Anthony barely fit into this dress, which made his tan look even darker.  Brad wore it as well as Twiggy in his final days.


Michael, whose glamorous job at Lancome included hobnobbing with Isabella Rossellini (before he had to let her go!), always knew how to strike a pose.  He never quite gelled with us.


We asked nearly everyone who came to the Muller Cottage for cocktails the same question to break the ice.  "Who was your female role model growing up?"  Meet Doris Day.


Barnet got some mileage out of the rhumba sleeves, too.  Although he couldn't afford a share, I routinely invited him to keep me entertained during my vacation weeks in a TV-free zone.  We even weathered Hurricane Bob together.



We spent a lot of time exploring the Judy Garland Memorial Park, more commonly known as the Meat Rack.  He sat, I stalked.


Barnet, who frequented the Gaiety Male Burlesque Theater in Times Square (immortalized in Madonna's Sex!), was also indirectly responsible for the best entrance we ever made at tea.  Mark, one of the dancers (and supporting player in "Montreal Men," a Kristen Bjorn film) agreed to an overnight visit at the Muller Cottage as long as he could bring his best friend.  No exaggeration, all necks swiveled like Linda Blair's when we arrived with these two in tow.  People who had never said "hello" to us before fell over themselves angling for introductions.
 


There were other guests, too.  Inviting straight friends and colleagues to the Pines reduced the awkwardness of coming out.  Christine stopped by on her way to the 1992 Democratic Convention.  We worked together at the National Council on Alcoholism and Drug Dependence, where she lobbied Congress.

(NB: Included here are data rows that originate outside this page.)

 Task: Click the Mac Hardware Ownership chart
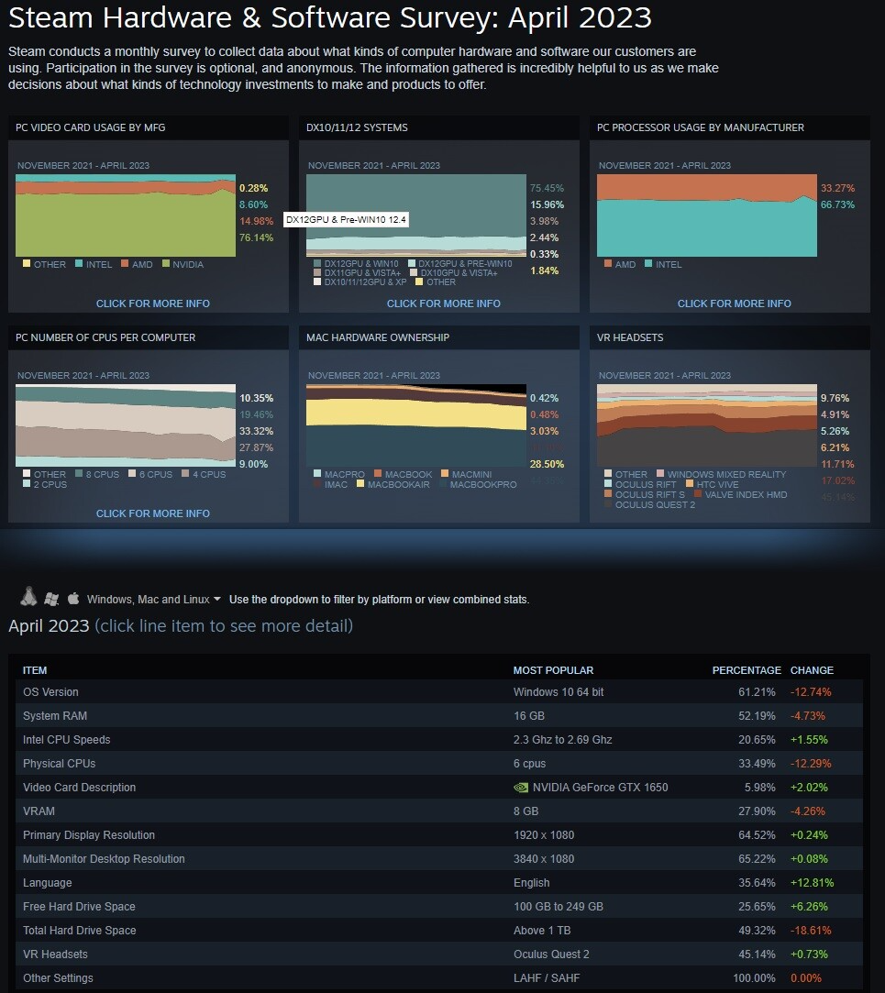pos(415,425)
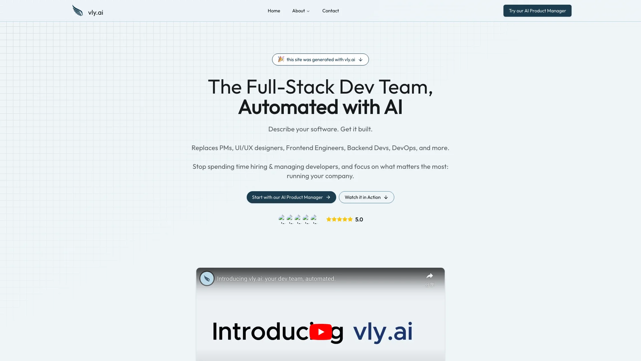Click the Watch it in Action link

[366, 197]
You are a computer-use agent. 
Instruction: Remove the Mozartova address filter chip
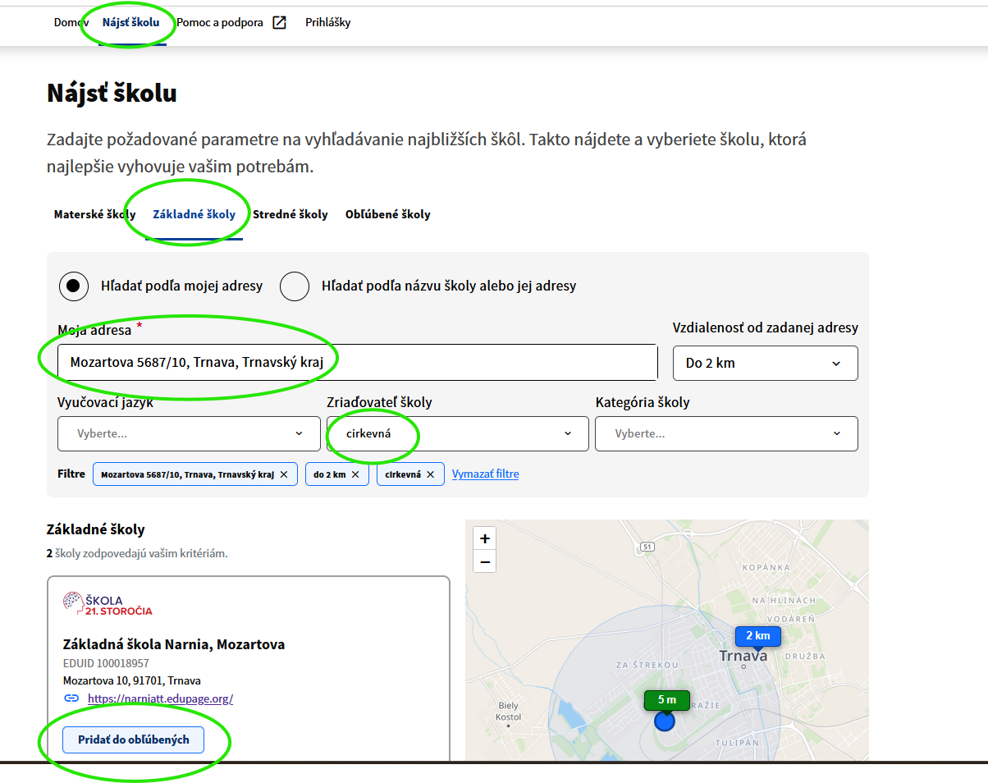coord(284,474)
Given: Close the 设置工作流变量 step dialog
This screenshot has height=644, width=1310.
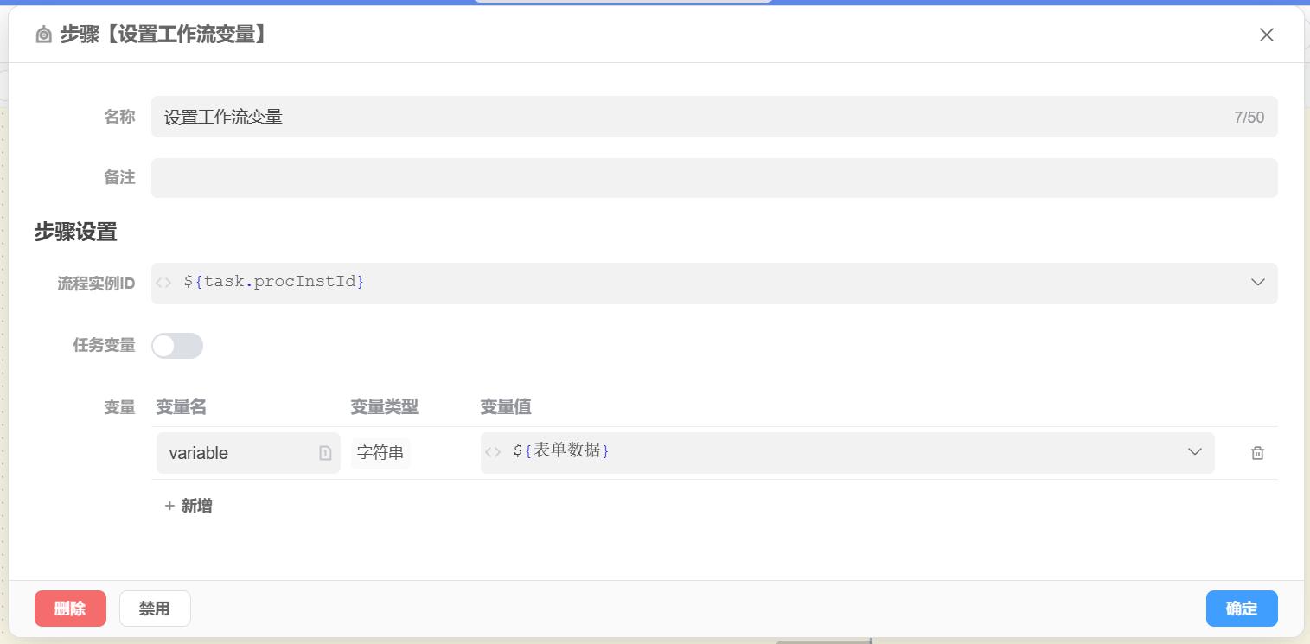Looking at the screenshot, I should pos(1266,35).
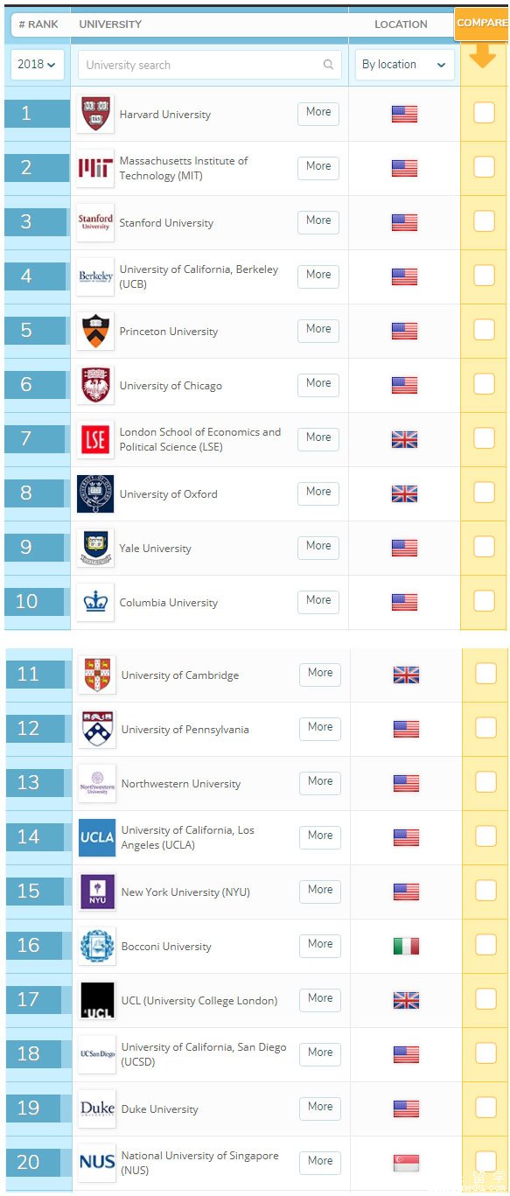Click the Singapore flag for NUS
This screenshot has height=1196, width=510.
(x=406, y=1163)
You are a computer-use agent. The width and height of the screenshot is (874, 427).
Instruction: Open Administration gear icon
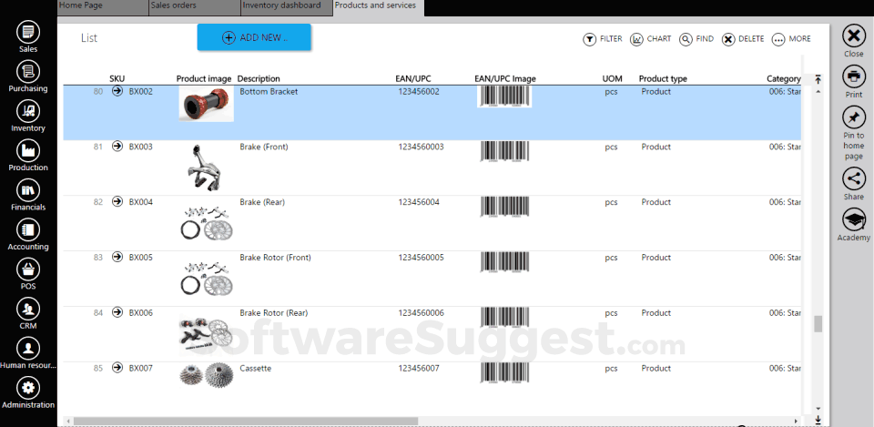point(28,388)
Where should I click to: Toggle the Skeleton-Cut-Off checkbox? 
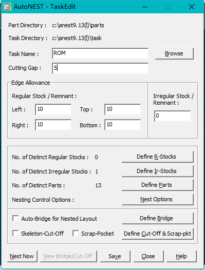click(15, 234)
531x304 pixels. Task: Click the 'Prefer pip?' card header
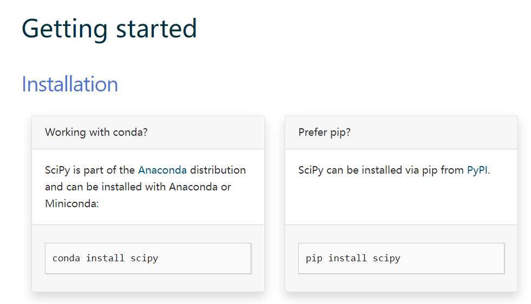coord(324,133)
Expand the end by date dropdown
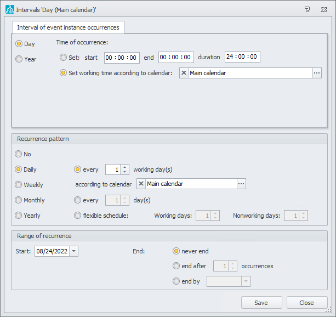The height and width of the screenshot is (317, 336). (246, 281)
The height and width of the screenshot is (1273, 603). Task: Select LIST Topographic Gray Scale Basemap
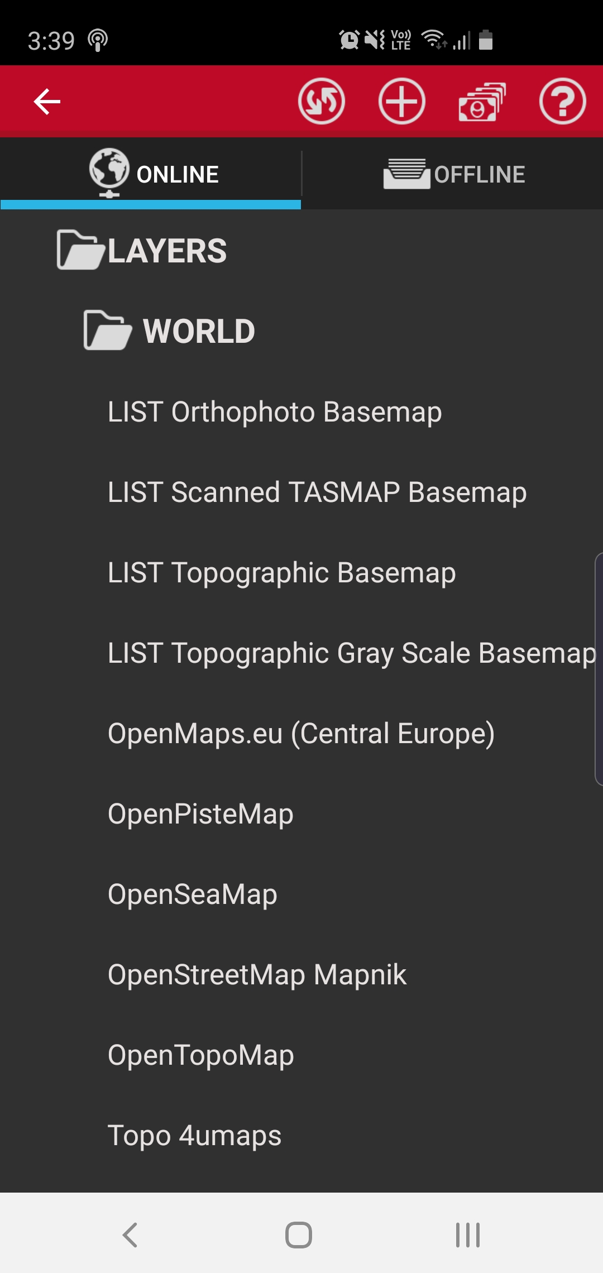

Paula, a former heroin addict who directed NCADD's prevention and education efforts with an iron fist, chilled in our kidney-shaped pool. 


Michael, a handsome Republican, may have been the first straight guy to cross the threshold since Mr. Muller.  He brought his wife Carrie.


I even convened a "real girls" reunion with three of my closest friends from El Paso:  Susan, JoAnn and Pattie weren't surprised at all to discover the Pines was a gay resort.  "We all knew in high school," they admitted.